Re: Custom View with Interface Builder Bindings
Re: Custom View with Interface Builder Bindings
- Subject: Re: Custom View with Interface Builder Bindings
- From: Quincey Morris <email@hidden>
- Date: Mon, 3 Jan 2011 12:32:57 -0800
On Jan 3, 2011, at 08:27, Richard Somers wrote:
> - (void)awakeFromNib
> {
> // Create a bunch of "objects" programmatically which
> // depend on the document managed object context (which
> // is reachable at this stage of initialization).
> }
>
> @end
>
> I would like to establish bindings in Interface Builder between the "objects" created by the custom view and some standard Interface Builder widgets. The problem is 'awakeFromNib' is called AFTER the bindings are established so the bindings never work.
>
> Nib loading order.
>
> 1. Load contents of Nib.
> 2. Custom view receives 'initWithFrame:'.
> 3. Establish outlets, action connections, and bindings.
> 4. Custom view receives 'awakeFromNib'.
If I understand your description correctly, you actually have a bug in your code. At the time 'awakeFromNib' is called, bindings (and therefore KVO observations) already exist on certain properties of your custom view (that is, on the key-paths that represent those properties) -- even though the property values are still nil, though that's not inherently a problem.
You don't show any code from 'awakeFromNib', but your use of "create a bunch of objects programmatically" suggests that you're creating them and assigning them to various instance variables. Assigning to instance variables is wrong here, because it's not KVO compliant for the corresponding properties.
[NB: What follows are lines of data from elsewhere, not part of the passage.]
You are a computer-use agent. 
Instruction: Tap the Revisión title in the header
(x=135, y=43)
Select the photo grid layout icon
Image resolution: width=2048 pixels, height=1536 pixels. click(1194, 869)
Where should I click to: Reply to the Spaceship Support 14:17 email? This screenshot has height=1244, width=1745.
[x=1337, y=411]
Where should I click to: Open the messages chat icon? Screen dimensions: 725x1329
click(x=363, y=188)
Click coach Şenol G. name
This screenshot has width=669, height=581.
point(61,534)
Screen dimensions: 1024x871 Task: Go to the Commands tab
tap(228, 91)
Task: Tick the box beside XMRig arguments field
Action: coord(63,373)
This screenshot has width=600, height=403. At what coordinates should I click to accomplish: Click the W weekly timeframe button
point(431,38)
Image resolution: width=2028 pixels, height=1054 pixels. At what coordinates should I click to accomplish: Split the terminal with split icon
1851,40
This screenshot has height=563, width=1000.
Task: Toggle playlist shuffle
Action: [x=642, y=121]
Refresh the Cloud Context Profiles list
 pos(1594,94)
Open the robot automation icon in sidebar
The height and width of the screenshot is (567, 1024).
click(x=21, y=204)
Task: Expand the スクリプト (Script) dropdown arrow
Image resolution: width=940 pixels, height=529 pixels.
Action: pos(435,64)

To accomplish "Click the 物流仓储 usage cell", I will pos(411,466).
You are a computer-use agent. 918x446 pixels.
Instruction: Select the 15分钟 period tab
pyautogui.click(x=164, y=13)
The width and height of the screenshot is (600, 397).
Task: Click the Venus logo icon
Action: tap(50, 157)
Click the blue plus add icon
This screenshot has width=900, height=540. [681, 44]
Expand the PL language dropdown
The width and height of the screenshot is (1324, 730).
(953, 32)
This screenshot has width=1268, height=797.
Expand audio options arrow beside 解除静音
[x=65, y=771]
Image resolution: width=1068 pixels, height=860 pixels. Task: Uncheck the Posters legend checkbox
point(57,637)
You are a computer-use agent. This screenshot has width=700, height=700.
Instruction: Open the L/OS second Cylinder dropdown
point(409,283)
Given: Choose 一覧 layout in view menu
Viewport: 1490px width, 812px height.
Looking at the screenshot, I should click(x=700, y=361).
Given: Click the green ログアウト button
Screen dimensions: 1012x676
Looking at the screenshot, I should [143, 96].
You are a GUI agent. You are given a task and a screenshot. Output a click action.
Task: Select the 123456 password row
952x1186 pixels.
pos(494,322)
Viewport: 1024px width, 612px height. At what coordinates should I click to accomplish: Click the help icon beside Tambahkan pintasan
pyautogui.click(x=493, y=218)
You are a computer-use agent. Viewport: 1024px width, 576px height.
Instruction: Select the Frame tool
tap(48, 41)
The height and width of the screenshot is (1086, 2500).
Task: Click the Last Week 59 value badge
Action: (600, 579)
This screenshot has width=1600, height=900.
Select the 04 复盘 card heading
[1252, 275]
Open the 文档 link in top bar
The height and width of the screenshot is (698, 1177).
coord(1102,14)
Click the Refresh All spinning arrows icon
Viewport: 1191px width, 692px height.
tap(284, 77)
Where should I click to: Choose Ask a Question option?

Of course, therefore, existing observers of these properties don't get notified and the bindings will malfunction in the way you've seen.
Instead of assigning the newly created objects to instance variables, or adding them to collections held in instance variables, you should use property setters, or KVO-compliant accessors for adding to collections.
If you *just* have instance variables in the custom view, and no formally declared properties, then you're relying on the old-fashioned, frowned-upon KVC-treats-instances-variables-as-properties behavior. In that case, you can use 'will/didChangeValueForKey:' to generate the notifications, or -- far preferable -- go ahead and really declare the properties in the proper way.